Plant Disease: Cycling in synchrony

The corn smut fungus uses two different mechanisms to control its cell cycle when it is infecting plants.
  1. Míriam Osés-Ruiz
  2. Nicholas J Talbot  Is a corresponding author
  1. University of East Anglia, United Kingdom

Plant diseases are a major threat to global food security (Savary et al., 2019), but we need to know more about these diseases if we want to stop them spreading. Current disease control strategies are not very effective, because of the ability of microbes (such as bacteria or fungi) to develop resistance to anti-microbial drugs and overcome plant immunity.

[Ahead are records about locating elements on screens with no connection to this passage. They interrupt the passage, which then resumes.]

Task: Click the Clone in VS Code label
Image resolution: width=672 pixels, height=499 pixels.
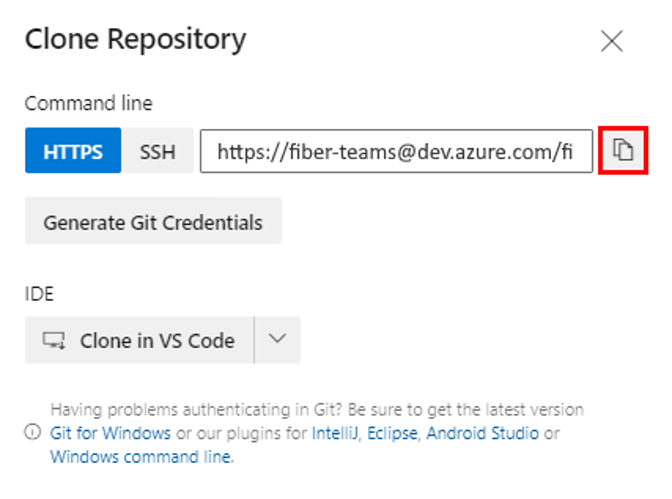Action: tap(157, 341)
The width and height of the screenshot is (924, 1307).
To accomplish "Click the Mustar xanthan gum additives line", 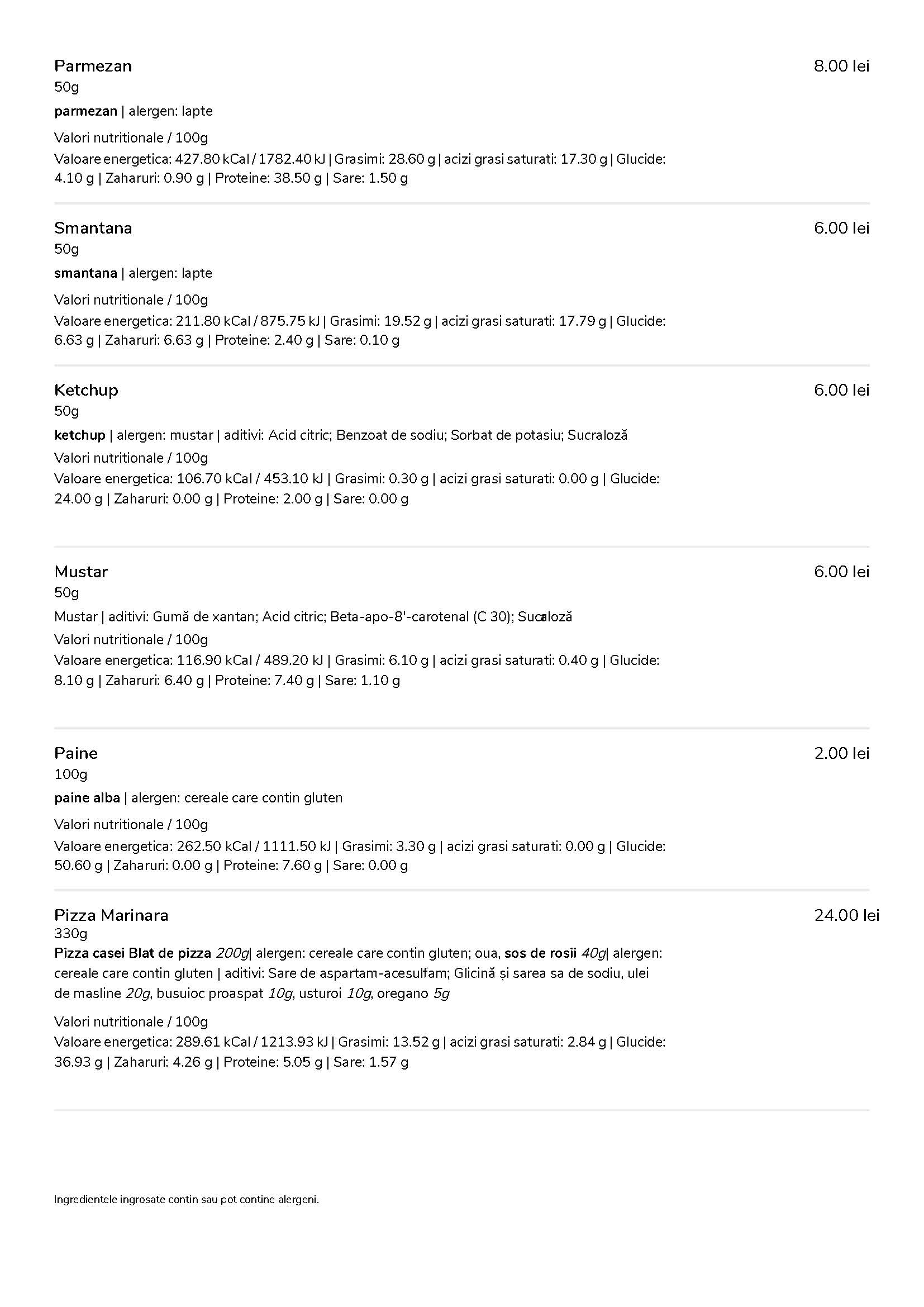I will pyautogui.click(x=313, y=617).
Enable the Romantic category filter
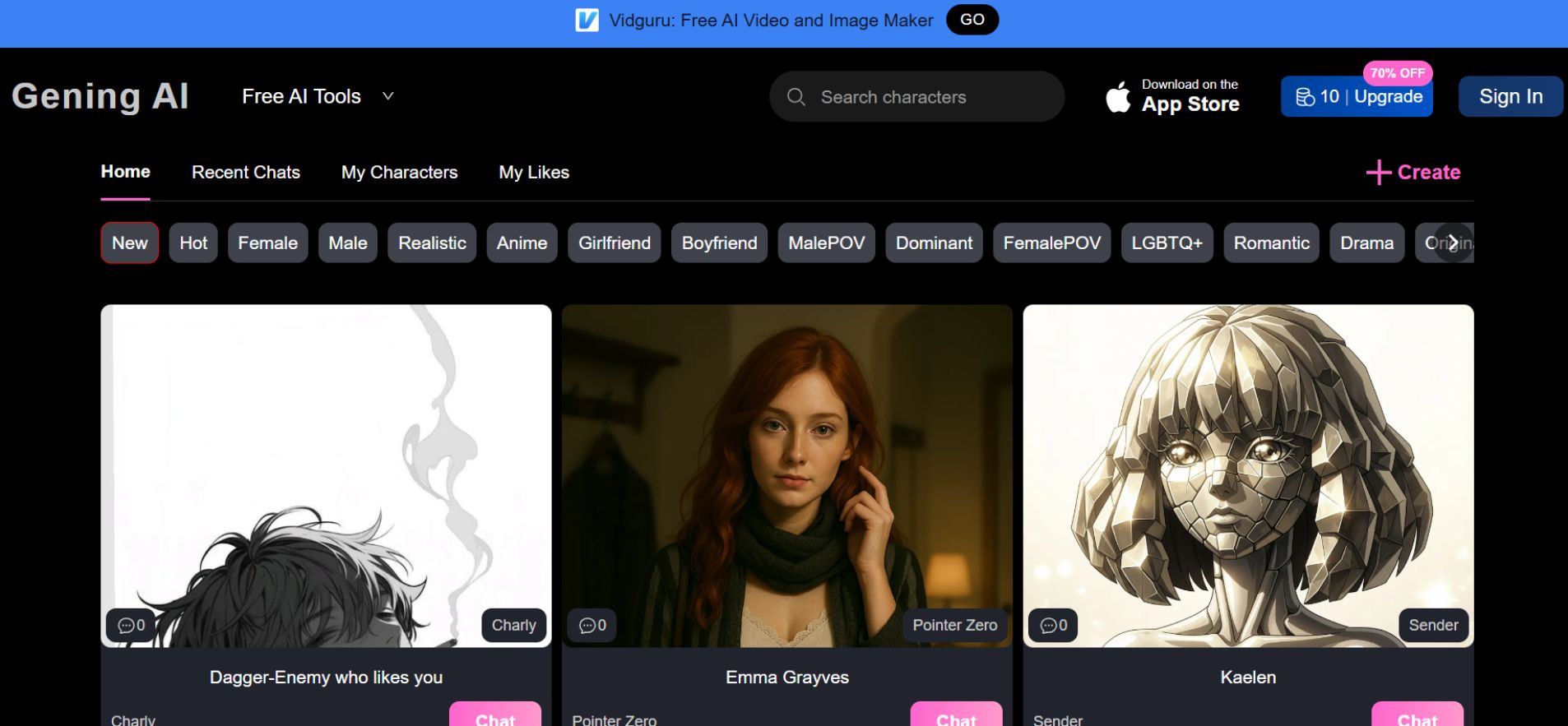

Many disease-causing fungi undergo highly complex life cycles, with some involving more than one host plant species, as well as sexual and asexual stages of reproduction (Li et al., 2019). A fascinating example of this complexity is Ustilago maydis, the fungus that causes the disease called corn smut. For U. maydis to infect corn plants, two haploid cells belonging to different mating types must fuse together on the surface of a leaf to form an infectious cell known as an appressorium. This cell can then rupture the surface and invade the plant’s tissue. The end result is deformed corn cobs, covered in black sooty spores – if you have dined on the delicacy Huitlacoche in a Mexican restaurant, then you’ll have eaten them! However, if you are a corn grower, a field of deformed cobs is a disaster.

The behavior of U. maydis on a leaf surface is quite remarkable: although infection relies on two cells fusing, the nuclei inside these cells do not fuse with each other, so the new cell contains two nuclei. This means that the cell must somehow control and synchronize two cell cycles to ensure its survival and development. Now, in eLife, José Pérez-Martín and co-workers at the Institute of Functional and Genomic Biology in Salamanca and Georg August University in Göttingen – including Paola Bardetti as first author – report how this amazing feat is accomplished (Bardetti et al., 2019).

In eukaryotes the cell cycle goes through four main stages to produce two identical daughter cells: G1, S (when DNA replication occurs), G2, and M (mitosis; Figure 1A). Progression through these stages depends on the activity of a family of proteins called cyclin-dependent kinases (CDKs) in association with partner proteins called cyclins. Mechanisms controlling the activity of CDK1 form the basis of cell cycle regulation (Nurse, 2012): the kinase Wee1 stops the cell cycle by phosphorylating CDK1 and blocking its activity, and the phosphatase Cdc25 allows the cycle to start again by dephosphorylating CDK1 (Figure 1A).

Cell cycle control during infection by the corn smut fungus Ustilago maydis.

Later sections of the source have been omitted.